Former 49ers defensive lineman Solomon Thomas is quietly having the best success of his career in his first season with the Las Vegas Raiders. Despite playing less than half of the Raiders defensive snaps this season, Thomas has already racked up ten quarterback pressures and 2.5 sacks. After struggling to generate consistent pressure throughout his career in San Francisco, he seems to have found success in a new situation.
Thomas was the first player drafted during Kyle Shanahan and John Lynch’s tenure with the 49ers. However, with a significant rebuild ahead of them, the 49ers decided to ignore the top quarterback prospects in that year’s draft (Mitchell Trubisky, Patrick Mahomes, and Deshaun Watson).

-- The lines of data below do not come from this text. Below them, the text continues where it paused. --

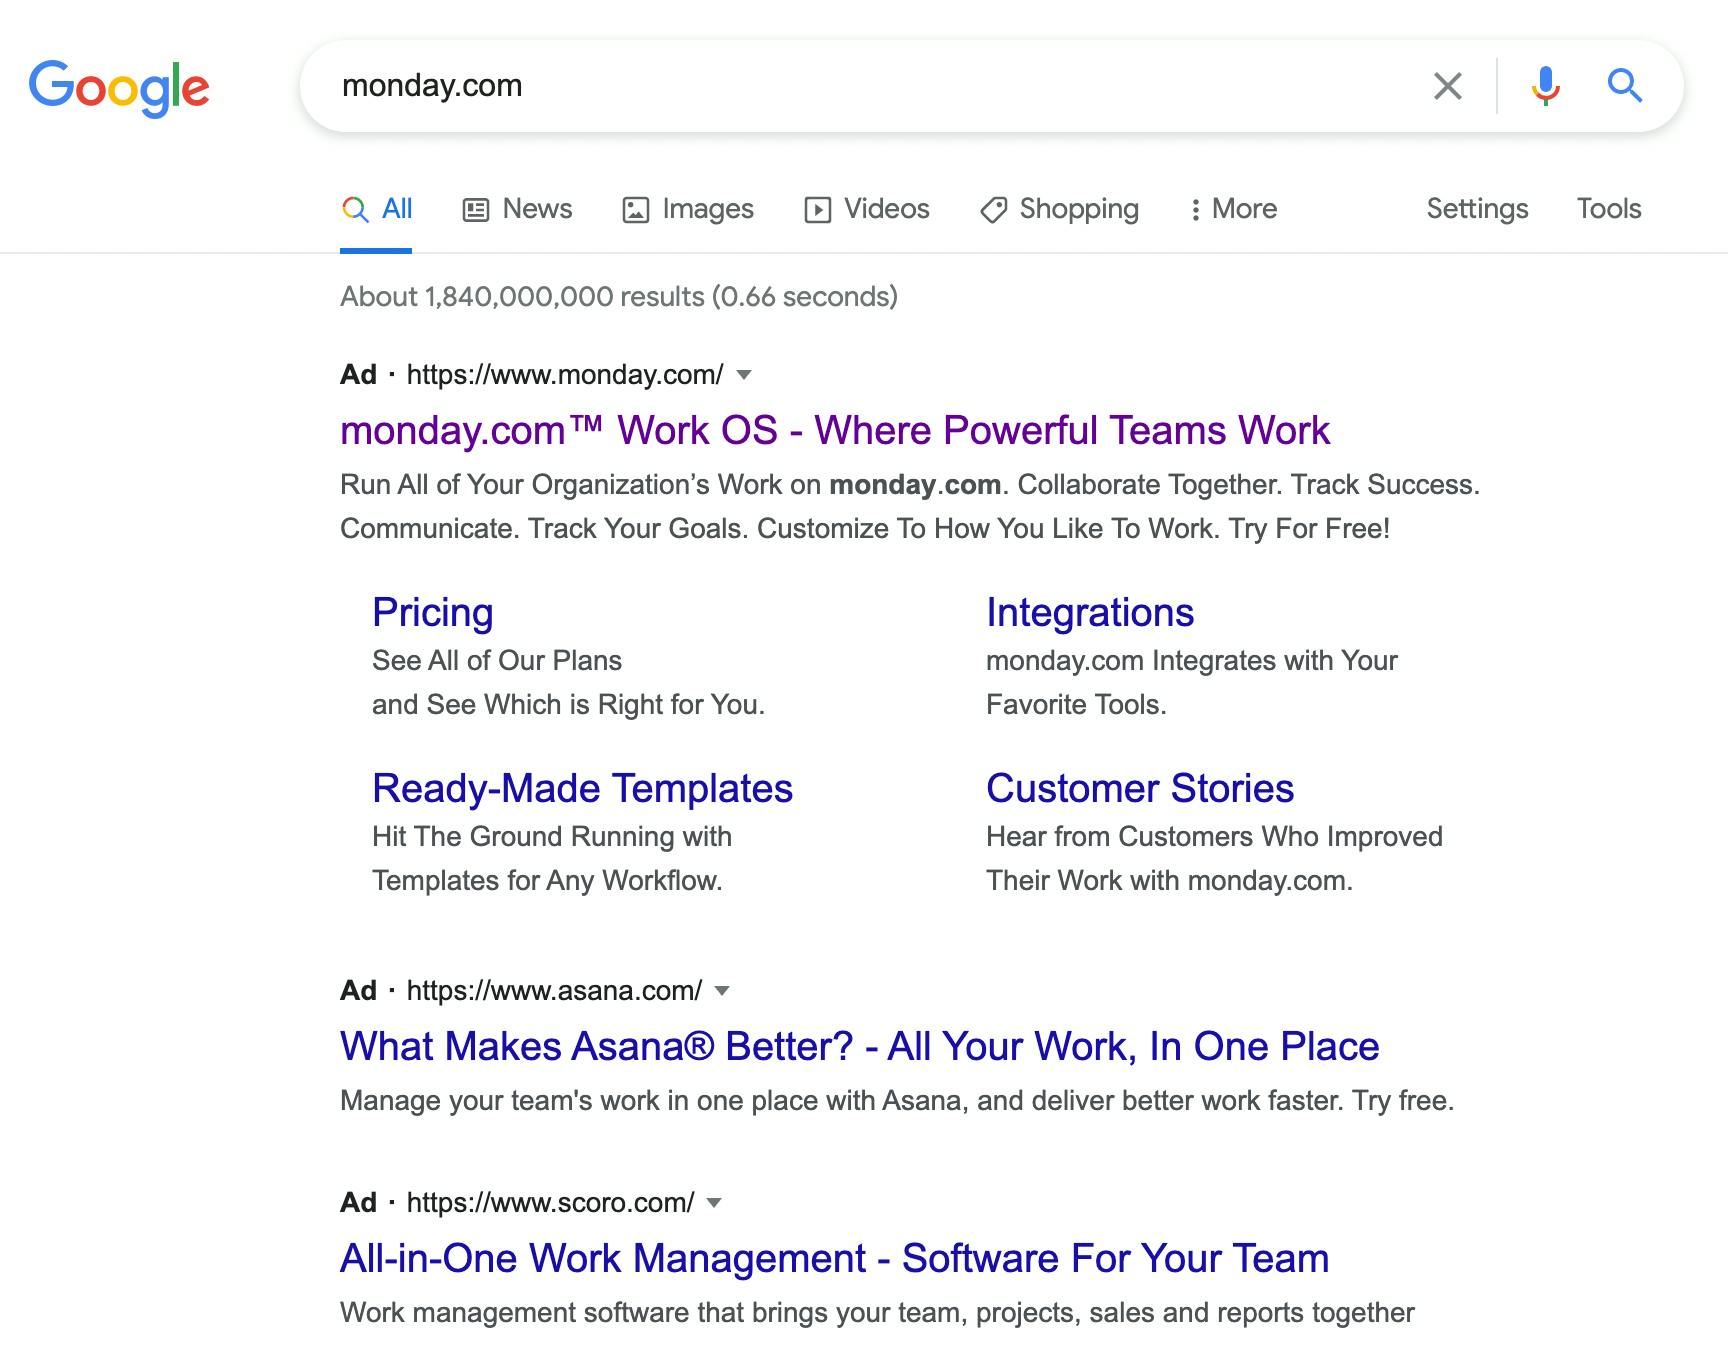The width and height of the screenshot is (1728, 1356).
Task: Switch to the Images tab
Action: tap(688, 209)
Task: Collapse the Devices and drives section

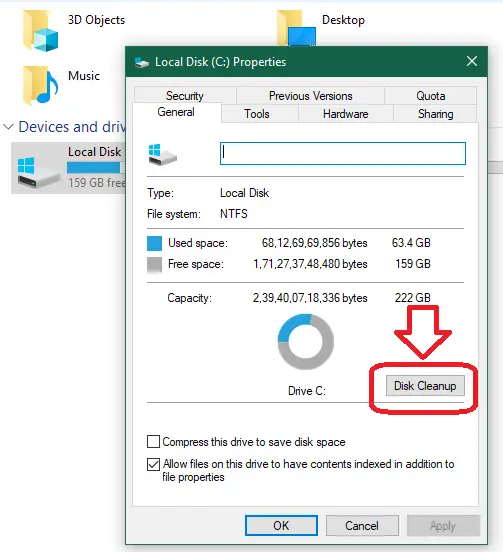Action: (8, 127)
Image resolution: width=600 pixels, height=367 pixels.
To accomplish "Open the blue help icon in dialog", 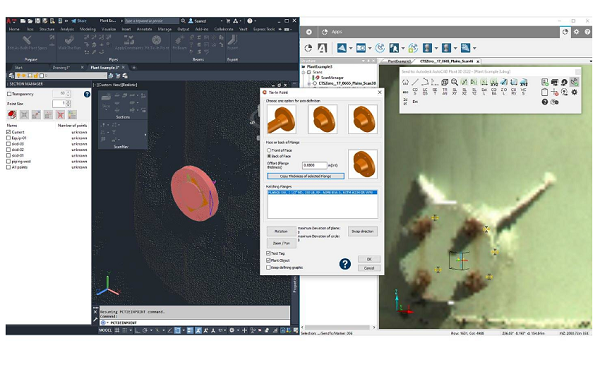I will point(345,264).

Initially picking second overall, the Niners identified Thomas as their top target and engineered a trade with the Chicago Bears to move down one selection in exchange for three mid-round picks. While the Bears drafted Trubisky to be their signal-caller of the future, the 49ers selected Thomas to try and build an elite defensive line.
However, Thomas never lived up to the lofty expectations that came with his high selection. In four seasons with the 49ers, he appeared in 48 games (30 starts) and recorded 95 tackles and just five sacks. According to Pro Football Focus, Thomas only pressured the quarterback on 6.8% of his pass-rushing snaps with the Niners, compared to 11.0% this season.
Raiders defensive coordinator Gus Bradley runs a similar 4-3 scheme to what the 49ers ran during Thomas’ tenure. After all, Bradley hired former Niners defensive coordinator Robert Saleh back when he worked for the Seattle Seahawks and Jacksonville Jaguars. While that explains why Thomas has so seamlessly transitioned into the Raiders defense, it still leaves one question: what has Las Vegas done to unlock Thomas’ potential?
On paper, the answer looks simple. First, they allowed Thomas to play more at his best position.
Thomas moved around the defensive line at Stanford but always projected best at defensive tackle. However, the 49ers already had two great interior defensive linemen (DeForest Buckner and Arik Armstead) when they drafted Thomas. Without a spot for him on the inside, Thomas was forced to consistently play at worse positions.
During his time with the 49ers, Thomas played 77.5% of his snaps on the outside, lining up on more than half of his snaps outside of opposing offensive tackles at the REO and LEO positions. Far from the ideal alignment for a player of his skillset.
Thomas’ usage became more balanced once the Niners acquired edge rushers Dee Ford and Nick Bosa. When Buckner was traded to the Colts before the 2020 season, it seemed like Thomas would finally get his first extended opportunity on the interior line. Then, in the second game of last season, Thomas suffered a season-ending ACL injury.
The Raiders signed Thomas to a one-year deal this offseason and have deployed him all around their defensive line. Still, he’s playing inside at the highest rate of his career (57.5% of his snaps) and is only lining up outside the tackles on 9.0% of snaps.
The 49ers' decision to pass on other prospects at the top of the 2017 NFL Draft to select Thomas has generated plenty of criticism. Even in his breakout this year, Thomas is far from an elite defensive lineman. Yet, it’s hard not to question the impact of San Francisco’s development strategy.
In Thomas’ first two NFL seasons, he played just 13.3% of his snaps on the interior defensive line. Given the sizable adjustment players have to make from the college to professional ranks; it’s hard not to wonder if his development was stunted by the Niners' decision to play him almost exclusively on the edge.
The Las Vegas Raiders are getting better production out of Solomon Thomas than the 49ers were ever able to in his four years in San Francisco. Thomas hasn’t overhauled his body or playstyle. He’s not playing in a different defensive system. He’s simply getting more opportunities to play at his best position. The fact that it took joining a new team might be a significant indictment of the 49ers organization and its plan for drafting and developing young players.